Namun, lanjut Santrawan, terdapat pernyataan yang disampaikan kepada publik bahwa tidak ada pihak yang menang maupun kalah dalam perkara praperadilan. Pernyataan itu dinilai bertentangan dengan amar putusan dan berpotensi menimbulkan penyesatan hukum di tengah masyarakat.
“Kami sudah memiliki bukti. Karena itu akan ada langkah hukum yang kami tempuh. Ini bukan hanya satu laporan,” ujar Santrawan.
Ia menjelaskan, langkah pertama yang akan ditempuh adalah membawa persoalan tersebut ke Peradi untuk meminta perlindungan profesi sekaligus mengadukan dugaan pelanggaran etik advokat. Selain itu, klien mereka, Kartini Gaghansa, juga akan menempuh jalur hukum tersendiri dengan pendampingan tim kuasa hukum.
Santrawan menegaskan, pihaknya tidak mempersoalkan pemberitaan media, melainkan keterangan yang diberikan narasumber kepada media.
“Kami tidak melaporkan pers. Pers menjalankan tugas jurnalistiknya.
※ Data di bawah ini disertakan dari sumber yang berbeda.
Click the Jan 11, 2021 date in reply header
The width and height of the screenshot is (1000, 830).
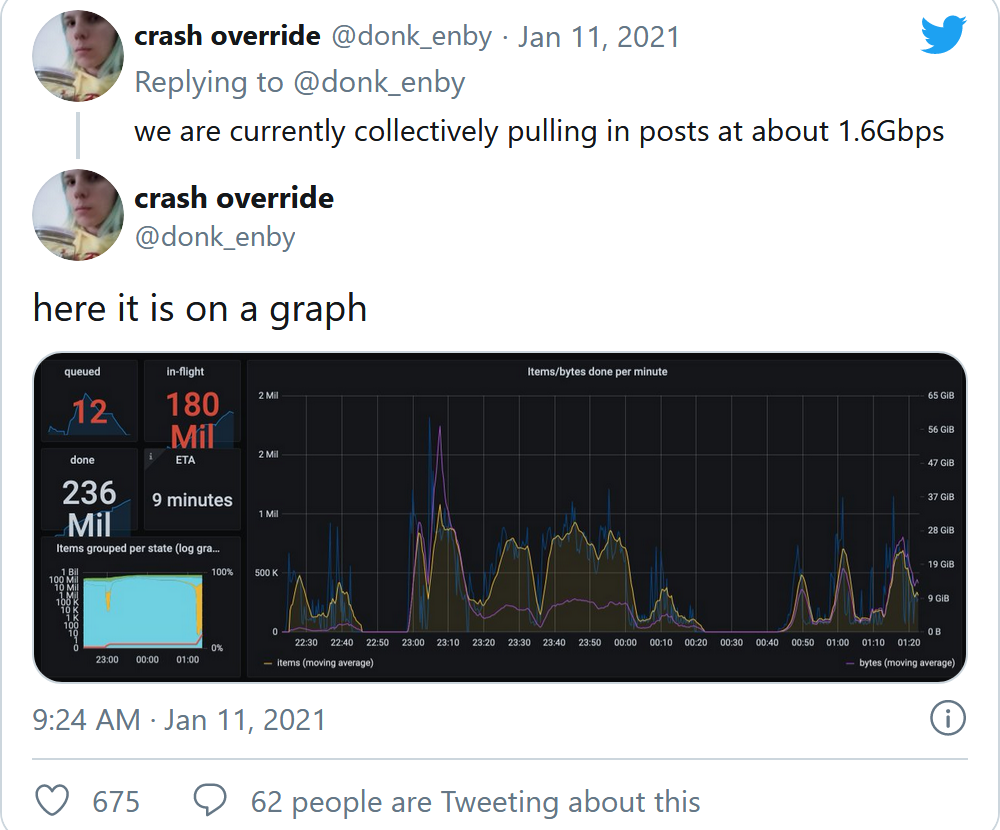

Yang menjadi persoalan adalah pihak yang memberikan keterangan yang menurut kami tidak sesuai dengan fakta hukum,” katanya.
Hanafi Saleh menambahkan, langkah membawa persoalan tersebut ke Peradi merupakan bagian dari upaya menjaga marwah profesi advokat sekaligus memastikan setiap penyampaian informasi kepada publik tetap berpedoman pada fakta hukum yang telah diputuskan pengadilan.
Menurutnya, seluruh proses yang akan ditempuh bertujuan memberikan kepastian hukum bagi klien serta menjaga kepercayaan masyarakat terhadap profesi advokat dan penegakan hukum.